**Records for this task:**
===============
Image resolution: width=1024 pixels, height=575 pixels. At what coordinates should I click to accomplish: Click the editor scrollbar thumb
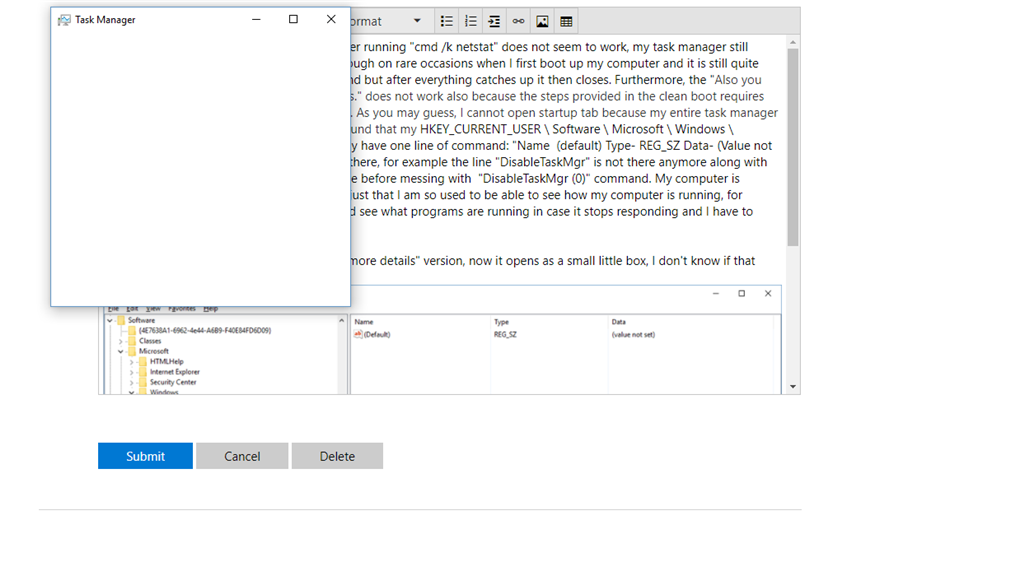click(793, 145)
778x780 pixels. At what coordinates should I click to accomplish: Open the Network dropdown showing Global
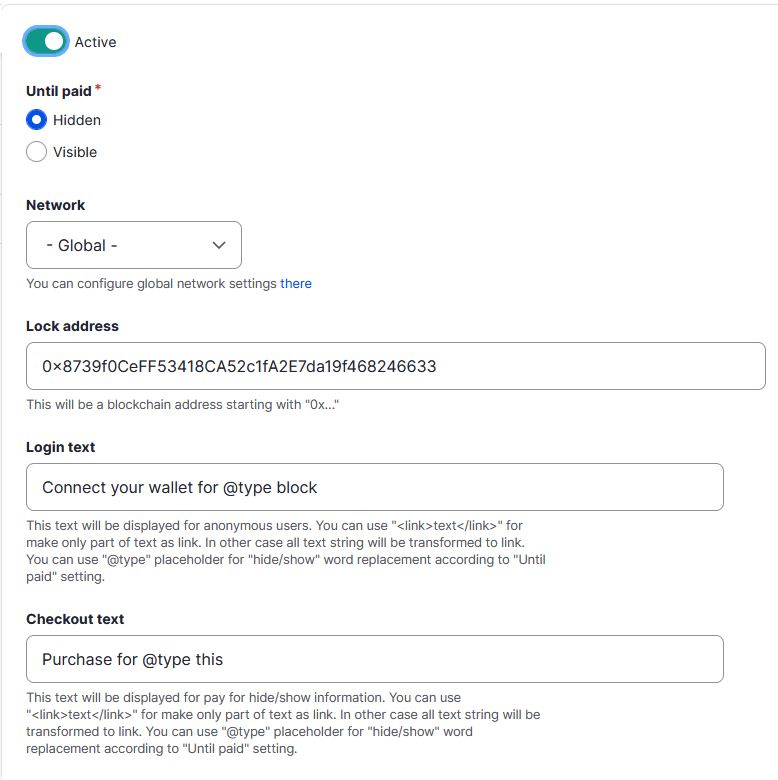pos(134,245)
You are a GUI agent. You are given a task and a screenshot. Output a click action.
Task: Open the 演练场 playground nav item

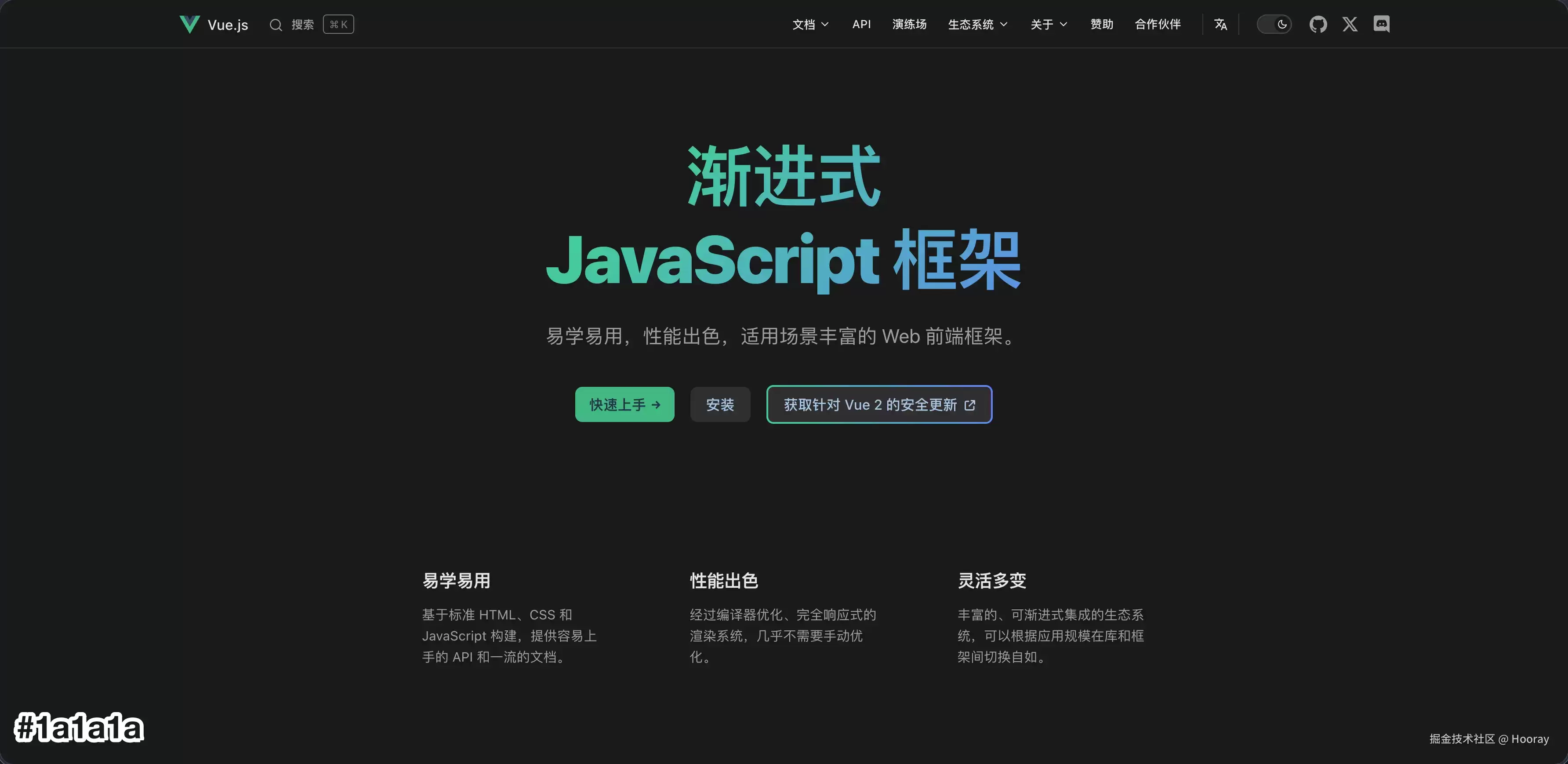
===============
**Exercise directions:** Write the material out again word for word and omit any images.

**Answer section:**
Image resolution: width=1024 pixels, height=575 pixels. At what coordinates should I click to accomplish: Click the editor scrollbar thumb
click(793, 145)
778x780 pixels. At what coordinates should I click to accomplish: Open the Network dropdown showing Global
pos(134,245)
You are a GUI agent. You are given a task and a screenshot. Output a click action.
Task: Open the 演练场 playground nav item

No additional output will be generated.